Prosecutor Jeff Dusek, given the opportunity to respond late in the afternoon, began by saying he hardly knew "where to start."

"You were told to expect a rebuttal," he said, "and you are going to be given a rebuttal, when you are told falsehoods, misrepresentations, total distortions throughout the entire closing argument."

The prosecutor said he had moral and legal problems with what Westerfield "did to that child."

Return to recovery scene

Earlier, Feldman had sought to remind jurors that the 50-year-old design engineer could not be placed off Dehesa Road where Danielle van Dam's body was recovered.

He showed them aerial photographs of the scene and wondered aloud why, as prosecutors have charged, his defendant would drive several hundred miles just to place her in that spot.

"It's narrow," he said of the two-lane roadway. "Where's the evidence anyone saw a motor home? Where's the evidence of David Westerfield (being) in Dehesa?"

Feldman noted the difficulty of accessing the site, pointing out that the area, up a steep bank, was so difficult to reach, steps were later added to it.

Feldman also noted that authorities were unable to identify a hair found underneath the body.

"Whose was it?

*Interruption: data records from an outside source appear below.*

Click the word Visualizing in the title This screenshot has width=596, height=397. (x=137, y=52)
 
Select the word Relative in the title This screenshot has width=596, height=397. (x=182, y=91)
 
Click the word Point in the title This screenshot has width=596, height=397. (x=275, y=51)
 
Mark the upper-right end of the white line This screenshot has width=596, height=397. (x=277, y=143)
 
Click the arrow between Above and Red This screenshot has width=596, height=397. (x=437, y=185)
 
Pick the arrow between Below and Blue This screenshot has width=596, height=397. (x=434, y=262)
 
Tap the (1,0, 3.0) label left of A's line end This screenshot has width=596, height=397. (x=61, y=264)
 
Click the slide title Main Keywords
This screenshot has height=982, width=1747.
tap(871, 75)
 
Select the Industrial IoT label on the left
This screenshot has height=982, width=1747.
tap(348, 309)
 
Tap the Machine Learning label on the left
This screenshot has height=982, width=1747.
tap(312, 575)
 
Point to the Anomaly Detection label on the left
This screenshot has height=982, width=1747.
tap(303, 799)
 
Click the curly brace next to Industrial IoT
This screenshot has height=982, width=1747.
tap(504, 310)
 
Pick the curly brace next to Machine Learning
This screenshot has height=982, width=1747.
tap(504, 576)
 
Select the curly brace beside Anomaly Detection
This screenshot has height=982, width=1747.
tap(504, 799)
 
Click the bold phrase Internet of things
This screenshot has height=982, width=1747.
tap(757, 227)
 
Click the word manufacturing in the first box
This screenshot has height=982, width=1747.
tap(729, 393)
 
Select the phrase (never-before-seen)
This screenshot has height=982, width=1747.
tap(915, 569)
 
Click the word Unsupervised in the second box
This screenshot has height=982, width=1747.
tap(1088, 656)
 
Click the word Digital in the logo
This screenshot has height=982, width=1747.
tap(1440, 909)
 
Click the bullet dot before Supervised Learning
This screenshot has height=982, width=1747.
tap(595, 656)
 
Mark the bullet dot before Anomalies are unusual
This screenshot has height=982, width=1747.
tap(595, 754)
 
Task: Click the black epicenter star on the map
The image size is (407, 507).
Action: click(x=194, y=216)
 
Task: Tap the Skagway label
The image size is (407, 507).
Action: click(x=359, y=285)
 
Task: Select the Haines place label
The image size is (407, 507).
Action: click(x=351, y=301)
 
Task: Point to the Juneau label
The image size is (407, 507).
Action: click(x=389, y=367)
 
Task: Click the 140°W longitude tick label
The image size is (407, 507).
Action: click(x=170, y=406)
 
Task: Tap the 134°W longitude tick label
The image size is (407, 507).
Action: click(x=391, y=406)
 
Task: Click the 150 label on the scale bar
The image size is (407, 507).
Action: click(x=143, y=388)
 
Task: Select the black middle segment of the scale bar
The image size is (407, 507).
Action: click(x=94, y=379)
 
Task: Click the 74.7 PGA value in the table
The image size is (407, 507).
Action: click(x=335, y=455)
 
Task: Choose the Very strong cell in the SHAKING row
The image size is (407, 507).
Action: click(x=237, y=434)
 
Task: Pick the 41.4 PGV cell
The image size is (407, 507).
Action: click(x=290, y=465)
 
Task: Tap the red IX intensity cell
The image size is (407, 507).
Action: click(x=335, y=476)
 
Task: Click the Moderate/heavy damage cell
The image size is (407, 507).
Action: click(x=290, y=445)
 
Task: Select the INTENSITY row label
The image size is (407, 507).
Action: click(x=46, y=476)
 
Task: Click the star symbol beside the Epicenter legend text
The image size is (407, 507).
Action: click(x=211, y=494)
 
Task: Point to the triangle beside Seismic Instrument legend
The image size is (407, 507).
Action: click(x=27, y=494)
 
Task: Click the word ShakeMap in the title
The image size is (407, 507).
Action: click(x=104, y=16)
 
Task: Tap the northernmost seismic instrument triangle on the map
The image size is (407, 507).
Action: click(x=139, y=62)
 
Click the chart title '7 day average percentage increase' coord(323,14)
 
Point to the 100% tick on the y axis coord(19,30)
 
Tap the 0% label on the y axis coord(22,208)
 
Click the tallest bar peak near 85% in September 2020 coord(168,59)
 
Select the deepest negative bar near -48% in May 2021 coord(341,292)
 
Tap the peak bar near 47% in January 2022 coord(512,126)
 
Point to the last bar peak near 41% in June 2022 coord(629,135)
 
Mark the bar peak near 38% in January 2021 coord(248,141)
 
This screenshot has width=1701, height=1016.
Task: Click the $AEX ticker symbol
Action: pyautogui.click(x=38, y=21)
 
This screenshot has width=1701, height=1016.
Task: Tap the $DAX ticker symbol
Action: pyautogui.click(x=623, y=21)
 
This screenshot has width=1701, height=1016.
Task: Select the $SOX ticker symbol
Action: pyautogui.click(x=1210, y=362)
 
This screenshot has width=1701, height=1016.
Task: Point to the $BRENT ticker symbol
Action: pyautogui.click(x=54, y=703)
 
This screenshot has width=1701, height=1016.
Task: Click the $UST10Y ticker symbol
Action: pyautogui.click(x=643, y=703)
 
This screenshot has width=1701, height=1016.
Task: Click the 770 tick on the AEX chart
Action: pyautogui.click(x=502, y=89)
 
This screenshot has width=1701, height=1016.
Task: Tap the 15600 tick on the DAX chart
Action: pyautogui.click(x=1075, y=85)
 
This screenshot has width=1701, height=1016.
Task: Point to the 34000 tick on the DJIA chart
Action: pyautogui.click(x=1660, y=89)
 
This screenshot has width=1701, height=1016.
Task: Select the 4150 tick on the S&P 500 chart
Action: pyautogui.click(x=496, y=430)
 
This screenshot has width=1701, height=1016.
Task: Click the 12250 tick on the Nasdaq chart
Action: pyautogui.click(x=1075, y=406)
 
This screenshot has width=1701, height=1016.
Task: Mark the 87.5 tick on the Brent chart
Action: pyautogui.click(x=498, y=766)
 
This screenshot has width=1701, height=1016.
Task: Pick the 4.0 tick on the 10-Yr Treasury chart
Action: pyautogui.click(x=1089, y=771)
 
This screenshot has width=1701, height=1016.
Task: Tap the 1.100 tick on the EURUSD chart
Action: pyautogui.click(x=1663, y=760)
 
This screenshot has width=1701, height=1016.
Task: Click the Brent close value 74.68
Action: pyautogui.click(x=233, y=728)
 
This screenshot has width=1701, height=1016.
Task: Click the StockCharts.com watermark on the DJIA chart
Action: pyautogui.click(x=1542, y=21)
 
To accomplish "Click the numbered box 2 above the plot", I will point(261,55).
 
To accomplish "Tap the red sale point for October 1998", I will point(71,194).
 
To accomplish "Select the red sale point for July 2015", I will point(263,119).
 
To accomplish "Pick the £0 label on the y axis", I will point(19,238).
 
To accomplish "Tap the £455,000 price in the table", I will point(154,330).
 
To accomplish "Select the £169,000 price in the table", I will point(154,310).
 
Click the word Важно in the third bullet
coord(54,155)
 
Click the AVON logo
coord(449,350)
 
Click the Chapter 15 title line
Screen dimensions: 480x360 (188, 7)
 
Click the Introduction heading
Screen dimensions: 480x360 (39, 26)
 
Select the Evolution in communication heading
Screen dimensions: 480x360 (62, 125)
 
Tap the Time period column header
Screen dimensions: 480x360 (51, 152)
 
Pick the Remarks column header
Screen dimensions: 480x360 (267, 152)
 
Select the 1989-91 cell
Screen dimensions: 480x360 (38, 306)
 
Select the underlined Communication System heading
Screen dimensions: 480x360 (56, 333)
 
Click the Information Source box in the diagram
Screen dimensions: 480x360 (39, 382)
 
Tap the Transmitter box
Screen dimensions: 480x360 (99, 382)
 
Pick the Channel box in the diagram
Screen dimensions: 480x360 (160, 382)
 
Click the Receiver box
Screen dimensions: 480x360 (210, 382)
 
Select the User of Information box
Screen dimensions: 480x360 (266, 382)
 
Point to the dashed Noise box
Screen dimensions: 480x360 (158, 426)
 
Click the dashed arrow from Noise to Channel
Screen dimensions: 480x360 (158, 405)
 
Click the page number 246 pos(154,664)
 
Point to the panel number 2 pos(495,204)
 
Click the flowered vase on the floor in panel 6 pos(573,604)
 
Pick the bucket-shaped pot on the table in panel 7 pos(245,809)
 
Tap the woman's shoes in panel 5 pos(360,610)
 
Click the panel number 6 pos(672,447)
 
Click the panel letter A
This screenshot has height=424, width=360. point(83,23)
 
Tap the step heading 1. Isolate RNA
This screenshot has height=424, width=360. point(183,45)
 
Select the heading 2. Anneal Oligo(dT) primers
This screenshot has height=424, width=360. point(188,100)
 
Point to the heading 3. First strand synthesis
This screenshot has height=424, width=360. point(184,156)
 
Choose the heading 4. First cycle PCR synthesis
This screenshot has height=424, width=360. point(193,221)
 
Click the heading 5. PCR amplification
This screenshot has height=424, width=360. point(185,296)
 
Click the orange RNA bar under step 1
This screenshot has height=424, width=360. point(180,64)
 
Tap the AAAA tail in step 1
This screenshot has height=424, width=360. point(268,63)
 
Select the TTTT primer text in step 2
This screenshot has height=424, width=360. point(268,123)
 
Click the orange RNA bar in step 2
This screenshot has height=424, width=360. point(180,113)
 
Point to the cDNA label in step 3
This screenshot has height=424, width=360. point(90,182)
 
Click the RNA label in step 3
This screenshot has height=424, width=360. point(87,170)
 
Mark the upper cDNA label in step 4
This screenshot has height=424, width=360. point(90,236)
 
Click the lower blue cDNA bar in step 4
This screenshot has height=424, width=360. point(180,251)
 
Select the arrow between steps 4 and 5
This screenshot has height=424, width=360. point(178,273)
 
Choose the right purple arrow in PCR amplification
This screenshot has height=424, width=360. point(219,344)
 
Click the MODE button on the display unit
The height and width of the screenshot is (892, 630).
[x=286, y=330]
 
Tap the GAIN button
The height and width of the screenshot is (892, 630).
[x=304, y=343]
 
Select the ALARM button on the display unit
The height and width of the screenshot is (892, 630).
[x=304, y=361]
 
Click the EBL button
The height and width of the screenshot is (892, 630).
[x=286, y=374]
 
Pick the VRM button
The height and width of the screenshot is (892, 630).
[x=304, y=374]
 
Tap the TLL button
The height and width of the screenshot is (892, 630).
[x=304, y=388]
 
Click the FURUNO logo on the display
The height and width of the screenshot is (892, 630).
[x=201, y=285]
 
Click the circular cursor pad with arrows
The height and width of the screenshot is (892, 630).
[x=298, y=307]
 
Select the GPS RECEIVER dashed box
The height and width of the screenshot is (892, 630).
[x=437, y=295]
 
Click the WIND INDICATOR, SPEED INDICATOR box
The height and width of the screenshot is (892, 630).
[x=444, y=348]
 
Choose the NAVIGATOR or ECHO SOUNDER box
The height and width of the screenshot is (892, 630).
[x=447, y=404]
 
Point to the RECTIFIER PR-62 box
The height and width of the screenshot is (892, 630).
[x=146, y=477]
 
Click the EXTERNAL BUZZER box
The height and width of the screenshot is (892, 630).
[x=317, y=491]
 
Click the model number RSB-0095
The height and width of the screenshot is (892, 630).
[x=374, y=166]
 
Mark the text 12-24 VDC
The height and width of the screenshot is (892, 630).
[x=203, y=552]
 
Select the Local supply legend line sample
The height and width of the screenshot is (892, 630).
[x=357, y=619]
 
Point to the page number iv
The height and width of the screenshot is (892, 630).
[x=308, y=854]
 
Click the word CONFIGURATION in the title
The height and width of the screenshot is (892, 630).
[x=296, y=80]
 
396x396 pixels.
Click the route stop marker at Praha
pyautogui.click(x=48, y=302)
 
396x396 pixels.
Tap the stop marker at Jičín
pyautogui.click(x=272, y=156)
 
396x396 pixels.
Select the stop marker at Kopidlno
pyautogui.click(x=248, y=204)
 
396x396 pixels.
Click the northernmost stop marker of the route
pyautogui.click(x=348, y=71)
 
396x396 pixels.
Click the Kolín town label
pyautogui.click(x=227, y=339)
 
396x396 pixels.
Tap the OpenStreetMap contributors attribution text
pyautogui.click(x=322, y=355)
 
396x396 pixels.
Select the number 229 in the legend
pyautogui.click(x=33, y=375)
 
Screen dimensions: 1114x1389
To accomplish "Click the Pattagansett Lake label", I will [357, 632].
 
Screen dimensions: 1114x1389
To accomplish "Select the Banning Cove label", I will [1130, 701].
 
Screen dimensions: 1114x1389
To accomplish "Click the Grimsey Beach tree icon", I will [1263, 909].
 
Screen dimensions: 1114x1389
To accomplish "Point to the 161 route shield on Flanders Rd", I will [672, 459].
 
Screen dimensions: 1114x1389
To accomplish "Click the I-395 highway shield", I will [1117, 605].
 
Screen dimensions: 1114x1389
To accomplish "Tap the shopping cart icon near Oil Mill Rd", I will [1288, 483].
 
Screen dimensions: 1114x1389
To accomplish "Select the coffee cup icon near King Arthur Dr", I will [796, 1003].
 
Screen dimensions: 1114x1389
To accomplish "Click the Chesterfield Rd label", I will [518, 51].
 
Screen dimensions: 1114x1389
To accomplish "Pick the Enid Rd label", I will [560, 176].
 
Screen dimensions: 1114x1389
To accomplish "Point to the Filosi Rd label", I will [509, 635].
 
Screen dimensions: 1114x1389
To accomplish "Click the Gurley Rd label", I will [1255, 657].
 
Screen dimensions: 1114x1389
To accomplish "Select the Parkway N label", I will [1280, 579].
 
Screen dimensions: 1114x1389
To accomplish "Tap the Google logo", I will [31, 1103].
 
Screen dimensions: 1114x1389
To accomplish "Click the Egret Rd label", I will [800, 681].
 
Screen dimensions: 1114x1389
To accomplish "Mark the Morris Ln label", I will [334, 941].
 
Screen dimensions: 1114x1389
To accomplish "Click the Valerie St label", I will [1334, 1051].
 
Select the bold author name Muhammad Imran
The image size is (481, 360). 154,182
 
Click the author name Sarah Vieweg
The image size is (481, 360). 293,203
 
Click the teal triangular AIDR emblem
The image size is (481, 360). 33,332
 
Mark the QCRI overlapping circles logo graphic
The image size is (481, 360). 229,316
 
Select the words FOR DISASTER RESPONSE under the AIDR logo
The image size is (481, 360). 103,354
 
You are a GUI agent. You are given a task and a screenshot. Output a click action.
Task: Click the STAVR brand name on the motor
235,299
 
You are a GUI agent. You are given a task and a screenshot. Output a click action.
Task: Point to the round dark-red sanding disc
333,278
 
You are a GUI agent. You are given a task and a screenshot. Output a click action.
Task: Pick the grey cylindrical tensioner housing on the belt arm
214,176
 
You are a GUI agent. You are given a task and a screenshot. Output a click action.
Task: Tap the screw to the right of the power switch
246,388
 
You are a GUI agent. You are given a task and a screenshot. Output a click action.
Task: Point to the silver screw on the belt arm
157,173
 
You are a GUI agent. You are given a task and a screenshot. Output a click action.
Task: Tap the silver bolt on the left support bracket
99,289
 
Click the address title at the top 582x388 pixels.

It wasn't David Westerfield. It's not Danielle van Dam's. How could it have gotten there?"

The defense attorney also pointed out the area was used as a dump, with any number of possible sources of the orange fibers found on Danielle van Dam.

Turning his attention to autopsy evidence, he noted that there were no broken bones around the victim's neck, saying that proved the victim wasn't strangled or asphyxiated, as prosecutors contend.

 

Bug evidence

Feldman's closing argument also revisited the days of forensic entomological evidence. He pointed out that, based on the bug experts called, it would have been "impossible" for Westerfield to have placed the body there.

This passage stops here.